-- PROVIDED ENTRIES follows --

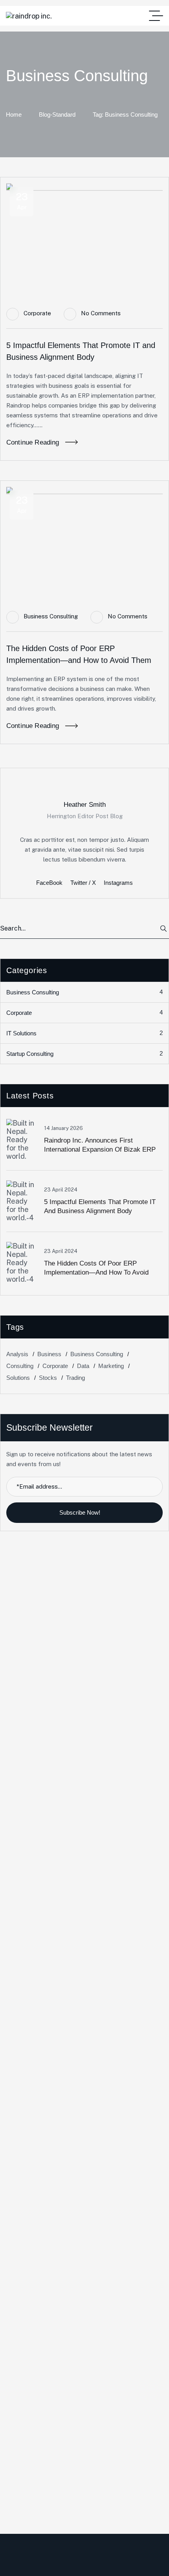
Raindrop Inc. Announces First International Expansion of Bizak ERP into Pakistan (100, 1149)
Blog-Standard (57, 114)
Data (83, 1365)
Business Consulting (51, 616)
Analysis (17, 1354)
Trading (75, 1377)
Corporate (37, 313)
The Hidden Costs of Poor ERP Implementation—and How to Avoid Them (96, 1272)
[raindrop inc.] (29, 15)
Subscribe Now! (80, 1512)
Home (14, 114)
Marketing (111, 1365)
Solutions (18, 1377)
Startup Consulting (84, 1053)
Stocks (48, 1377)
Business (49, 1354)
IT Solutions (84, 1033)
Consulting (19, 1365)
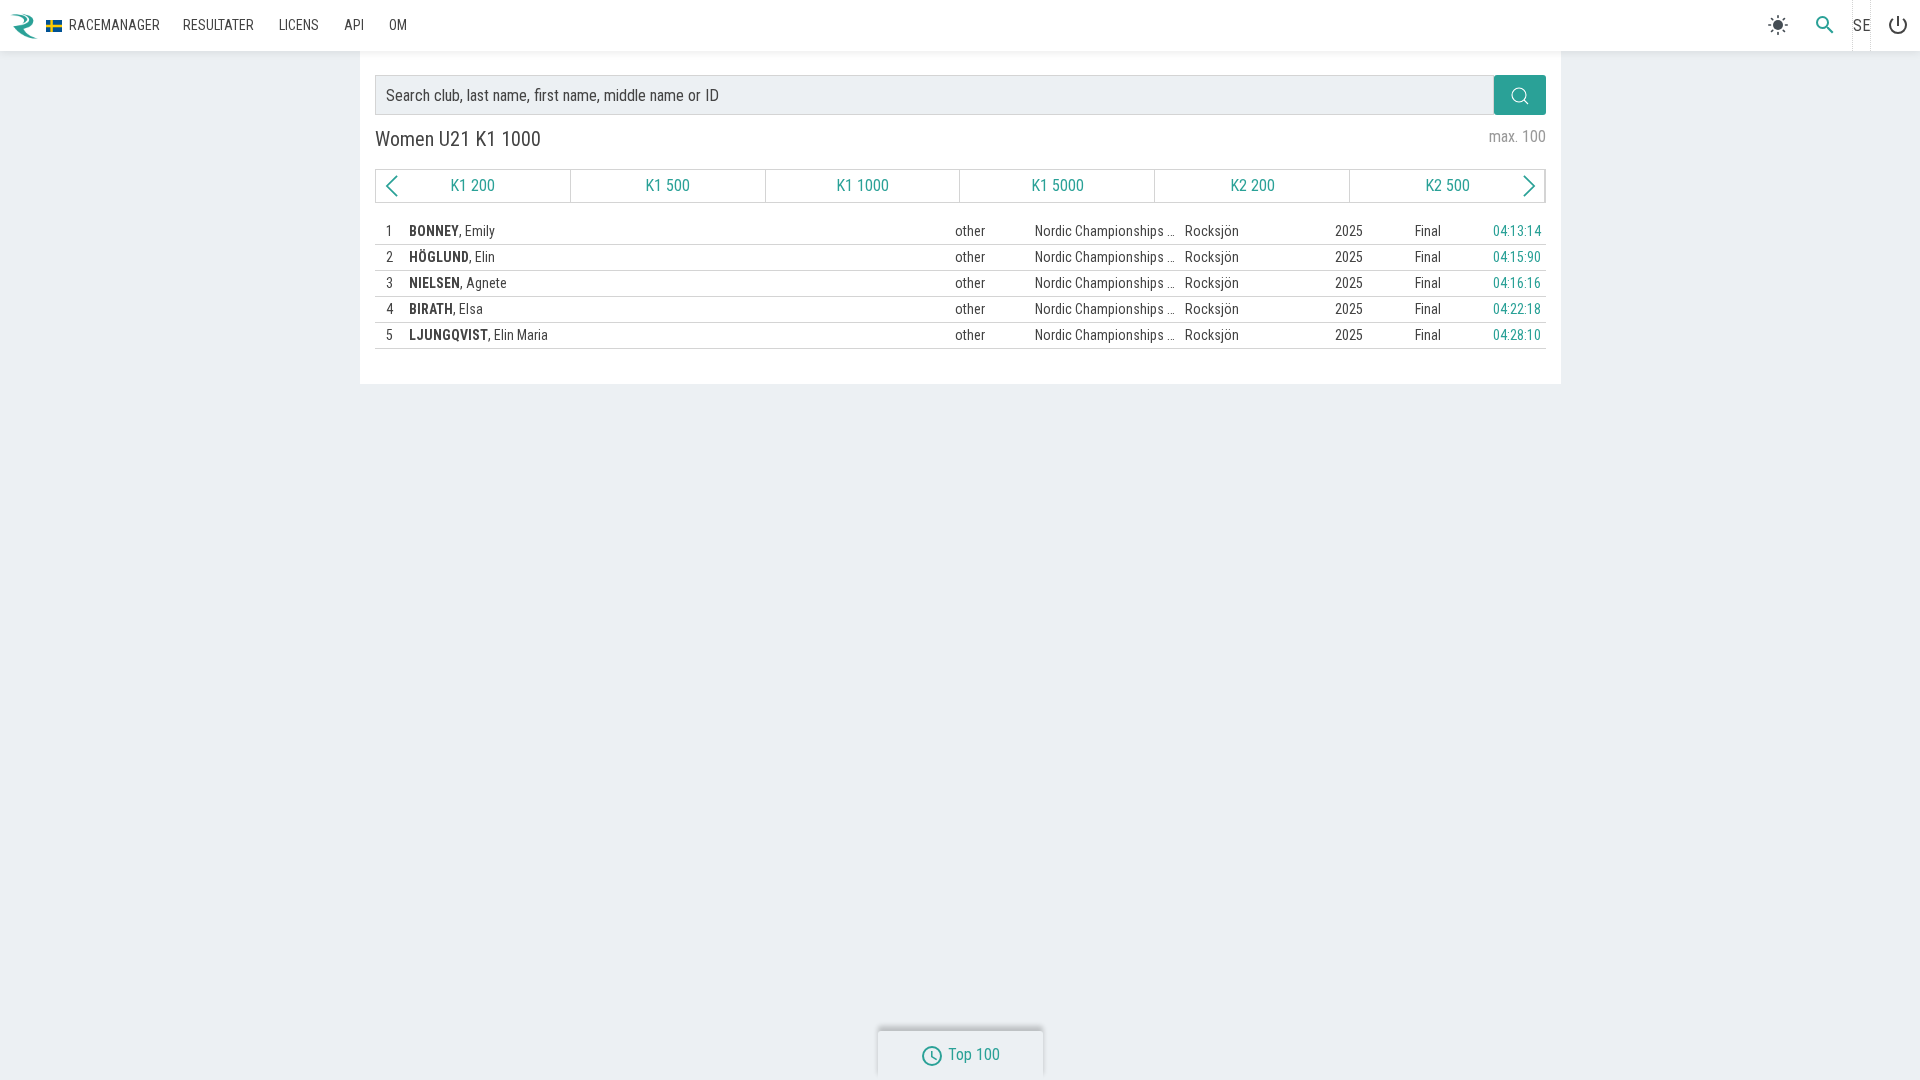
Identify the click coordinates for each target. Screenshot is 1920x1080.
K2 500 (1446, 185)
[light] (1778, 25)
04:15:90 (1517, 257)
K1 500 (667, 185)
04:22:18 (1517, 309)
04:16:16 (1517, 283)
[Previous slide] (392, 186)
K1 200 (472, 185)
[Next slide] (1529, 186)
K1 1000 (862, 185)
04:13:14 (1517, 231)
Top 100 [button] (960, 1054)
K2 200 (1251, 185)
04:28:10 (1517, 335)
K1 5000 (1056, 185)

-- PROVIDED ENTRIES concluded --

◆ TASK REQUIREMENTS
A verbatim copy of the records is expected, from their first line through the line with "Startup Consulting (84, 1053)", inclusive, with the pictures removed.

◆ RESULT OF THE EXERCISE
Raindrop Inc. Announces First International Expansion of Bizak ERP into Pakistan (100, 1149)
Blog-Standard (57, 114)
Data (83, 1365)
Business Consulting (51, 616)
Analysis (17, 1354)
Trading (75, 1377)
Corporate (37, 313)
The Hidden Costs of Poor ERP Implementation—and How to Avoid Them (96, 1272)
[raindrop inc.] (29, 15)
Subscribe Now! (80, 1512)
Home (14, 114)
Marketing (111, 1365)
Solutions (18, 1377)
Startup Consulting (84, 1053)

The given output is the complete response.